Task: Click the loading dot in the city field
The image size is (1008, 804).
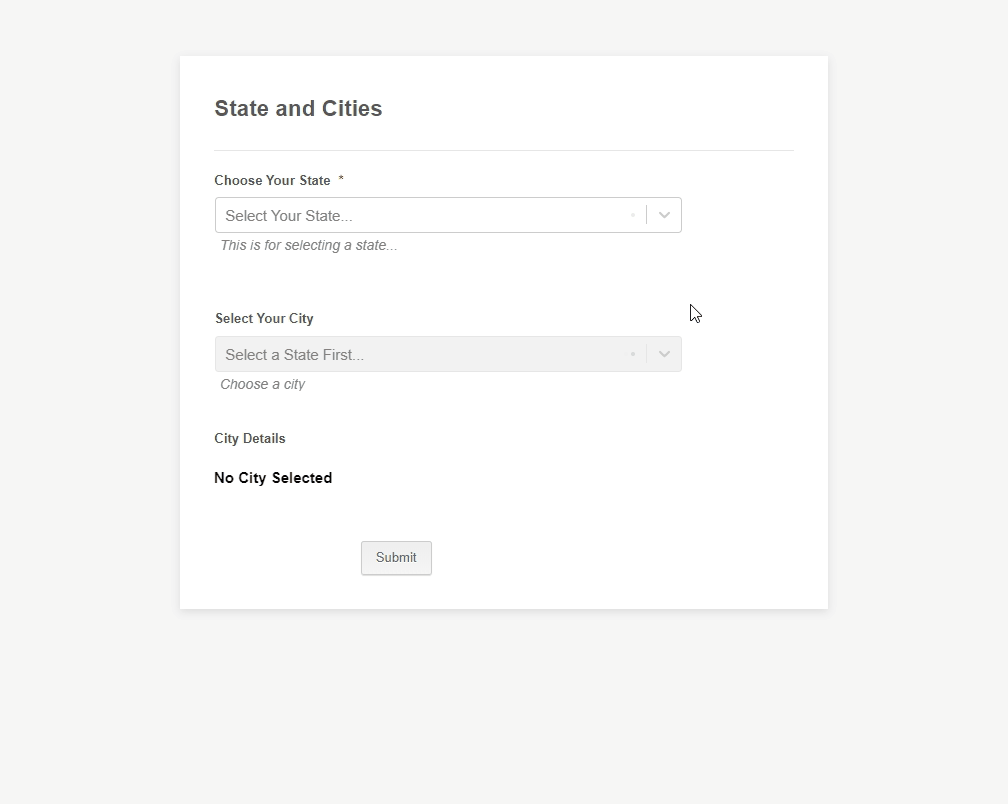Action: 633,354
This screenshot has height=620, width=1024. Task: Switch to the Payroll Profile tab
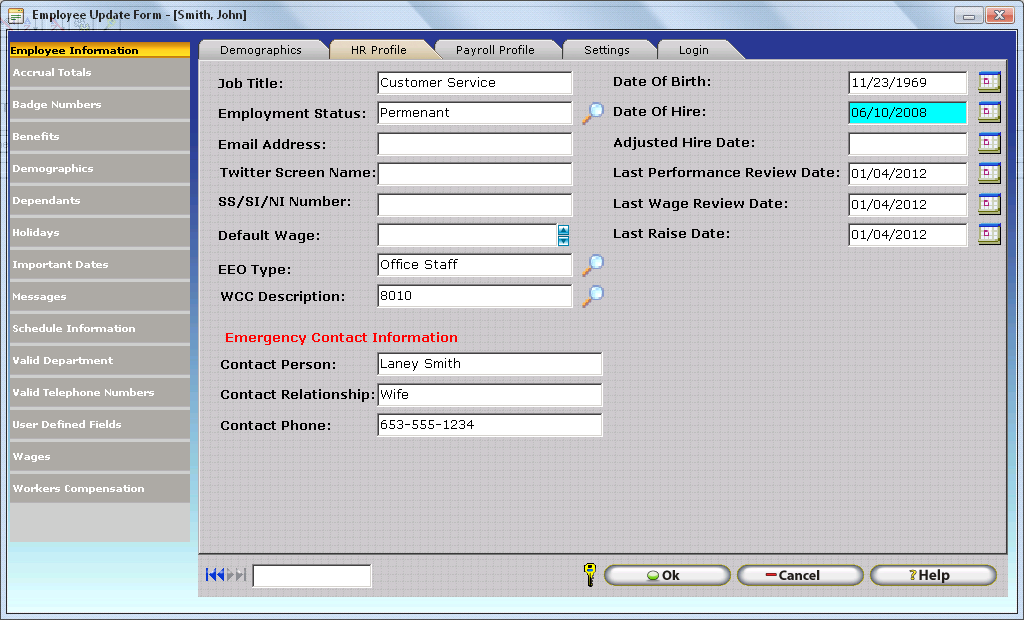(495, 50)
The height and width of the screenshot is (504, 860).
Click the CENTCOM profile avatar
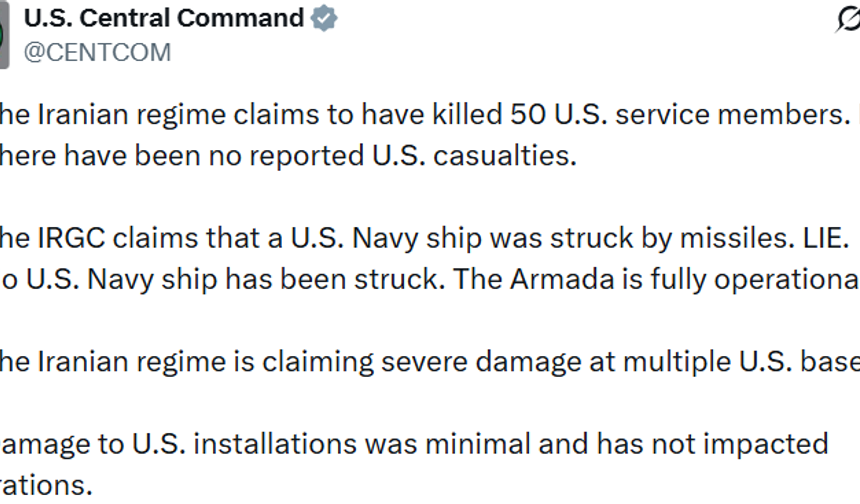coord(4,35)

_____

§ Requirements
Return all of the data above verbatim, line for line, leaving out the pictures.

§ Answer
Task: Click the loading dot in the city field
The image size is (1008, 804).
Action: 633,354
This screenshot has height=620, width=1024. Task: Switch to the Payroll Profile tab
(495, 50)
The height and width of the screenshot is (504, 860).
Click the CENTCOM profile avatar
coord(4,35)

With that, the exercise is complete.